Again, I think of how critics have taken Hamlet’s self talk so at his word. That because Hamlet suggests his not killing Claudius is ¾ cowardice, Hamlet must be a coward.

Which misses the ¼ wisdom. And also the point – in that Hamlet may question himself, as do we all. He may equivocate, contemplate and call himself a coward but that doesn’t make him one. If calling one’s self something made one that thing, Donald Trump would truly be a great man. And I would be a magical dragon. Because why not?

Sure, he that made us with such large discourse, Looking before and after, gave us not That capability and god-like reason To fust in us unused.

This is as good a plea for using our brains
As any.
Someone made us with this extraordinary capacity to think and learn and grow – we couldn’t be so rude as to not do those things. Even if it’s only evolution that made us it still seems silly to allow such gifts to lie dormant to fust in us, as it were.

We have a use it or lose it system. We have the great capacity to learn anything but if we don’t use what we have, our brains quickly shut down all unnecessary action. If we don’t get busy thinking, we might lose said ability to think clearly.

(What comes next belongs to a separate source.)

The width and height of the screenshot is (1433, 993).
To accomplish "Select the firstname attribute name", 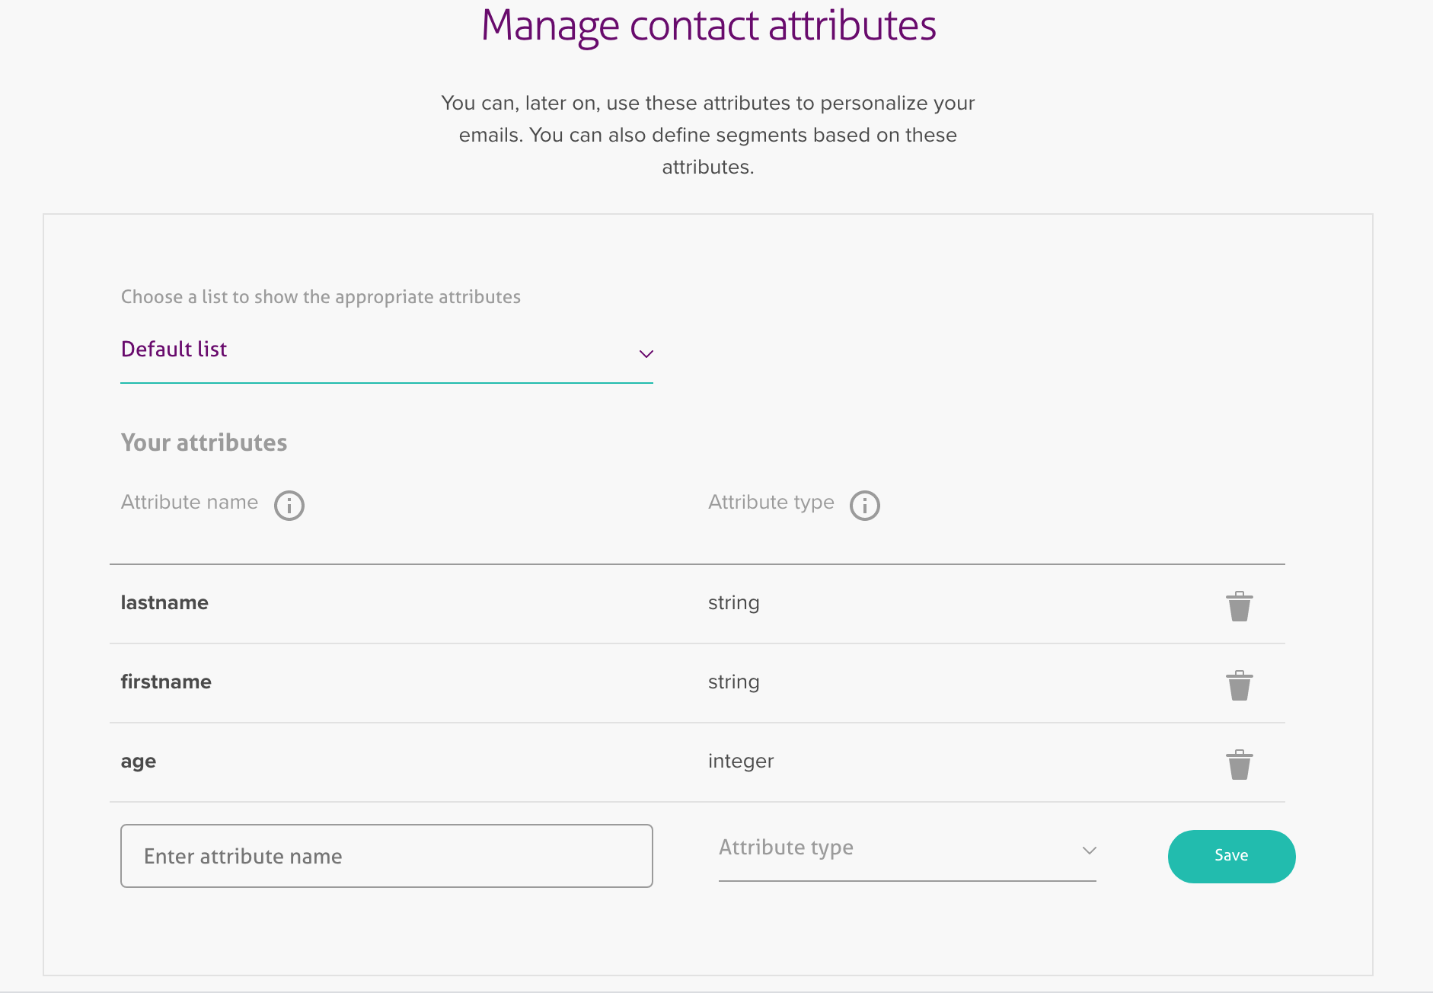I will coord(166,682).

If we don’t use our limbs as much as we can, our limbs will lose their ability to move as much as we can.
If we don’t grow, we shrink.
That’s why I became a Feldenkrais practitioner.

A beast, no more.

The book I’m reading features a group of furry aliens that sing. They seem like beasts…like creatures that are brutal and pure instinct but then they sing. And singing may be one of the most non-beast like activities there is. I mean – maybe, like, embroidery or something would be more refined. But singing is this incredible civilizing force. It’s hard to imagine a singing creature as only a beast.

What is a man, If his chief good and market of his time Be but to sleep and feed?

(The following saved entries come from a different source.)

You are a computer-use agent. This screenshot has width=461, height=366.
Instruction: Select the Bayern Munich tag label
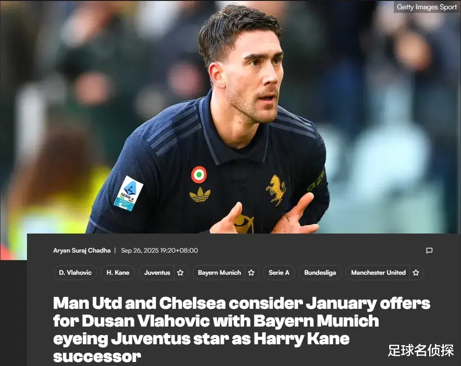219,273
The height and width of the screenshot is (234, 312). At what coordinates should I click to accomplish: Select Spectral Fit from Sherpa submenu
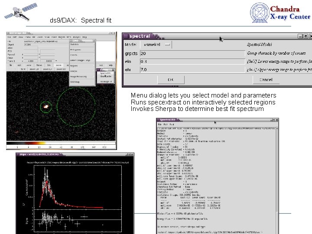(105, 73)
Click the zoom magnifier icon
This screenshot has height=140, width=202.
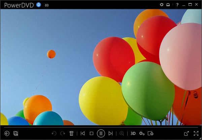pos(122,134)
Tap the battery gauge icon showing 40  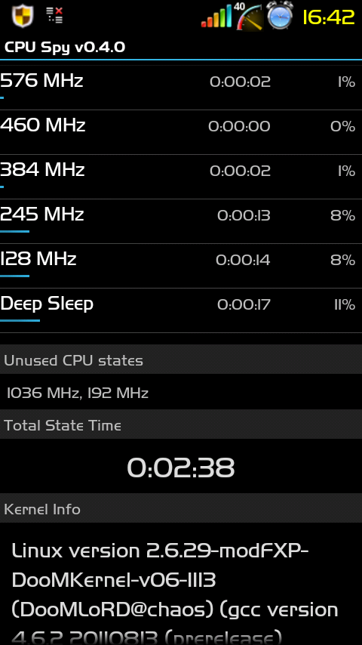(249, 17)
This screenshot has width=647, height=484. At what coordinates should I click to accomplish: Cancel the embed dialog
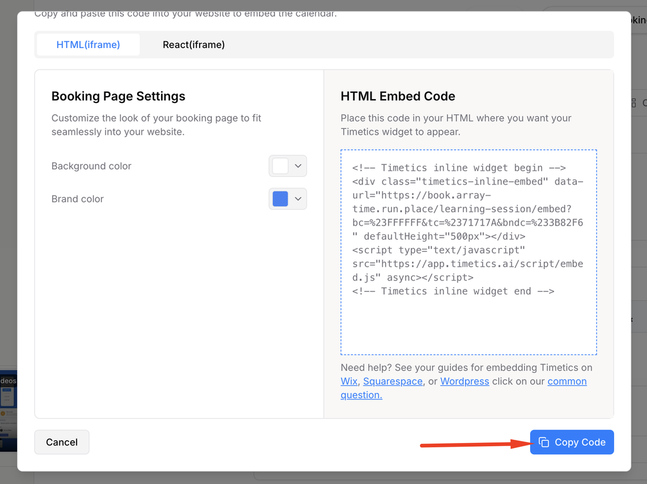coord(61,442)
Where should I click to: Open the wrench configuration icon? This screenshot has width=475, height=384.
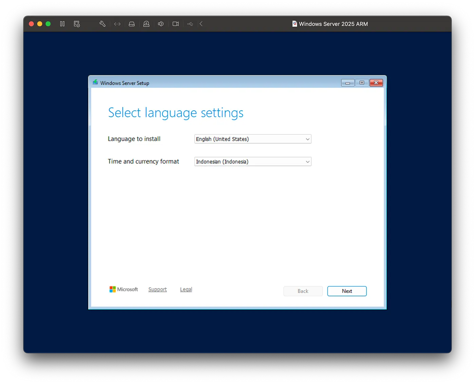102,24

For better or for worse, I feel this question is rather deeply intertwined into my sense of self. I am a big fan of sleeping and eating, there is no doubt about that. I would never want to do without either of those things. But. I am highly attuned to having a sense of purpose. I am motivated by making something of my time on earth, to suck more marrow out of life. So while I love sleeping and eating, it feels incredibly clear that the chief good for me is in the making of art. The Chief Good is a really wonderful way to put this idea as well – it’s such an elegant way to talk about priorities.
One’s chief good does not exclude other goods – it is simply the chief one.

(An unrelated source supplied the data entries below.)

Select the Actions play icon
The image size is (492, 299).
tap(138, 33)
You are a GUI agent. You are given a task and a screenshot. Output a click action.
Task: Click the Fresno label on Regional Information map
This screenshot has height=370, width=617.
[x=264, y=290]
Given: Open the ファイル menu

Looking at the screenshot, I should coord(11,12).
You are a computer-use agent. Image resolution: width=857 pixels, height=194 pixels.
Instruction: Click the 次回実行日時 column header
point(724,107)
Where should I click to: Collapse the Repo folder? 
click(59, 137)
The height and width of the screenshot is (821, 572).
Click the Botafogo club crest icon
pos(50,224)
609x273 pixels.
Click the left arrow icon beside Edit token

How all occasions do inform against me, And spur my dull revenge!

This makes me think of the difficulties we get into if we take a character’s view of themselves as the view on a play. For so many people, this play is about a wimpy or passive guy who fails to act decisively …but that’s just Hamlet’s opinion of himself. That’s taking his thoughts about his own experience as objective or face value. Lord knows I wouldn’t want anyone to judge me based on my self talk. We, most of us, have a much lower opinion of ourselves than others have of us. Except Donald Trump. I’m sure he does to bed at night telling himself he’s great and tremendous. But he surely doesn’t believe himself deep down in that orange tanned heart.

Go a little before.

It’s a shame that Hamlet doesn’t just take off running from here – that he can’t somehow send Rosencrantz and Guildenstern on ahead and then book it out of there, or put on a disguise and join the Norwegian army or whatever. Like – if he escaped here instead of later, during the pirate attack – maybe Rosencrantz and Guildenstern wouldn’t have gotten on the boat and they wouldn’t have had their letters switched and they wouldn’t have been executed by the King of England. I mean – I guess I mean it’s a shame for Rosencrantz and Guildenstern. Obviously a pirate rescue that includes a letter switch and ends with an execution is a much better story.

I’ll be with you straight;

I would love to have this kind of authority. To be able to say to those sent to control me – “Go on ahead. I’ll catch up.” And have them do it. With my socialization, I’d be all like, “I’m sorry. I need a minute alone. I mean, if it’s okay with you. I mean, it’s fine. No never mind. I’ll come with you now.”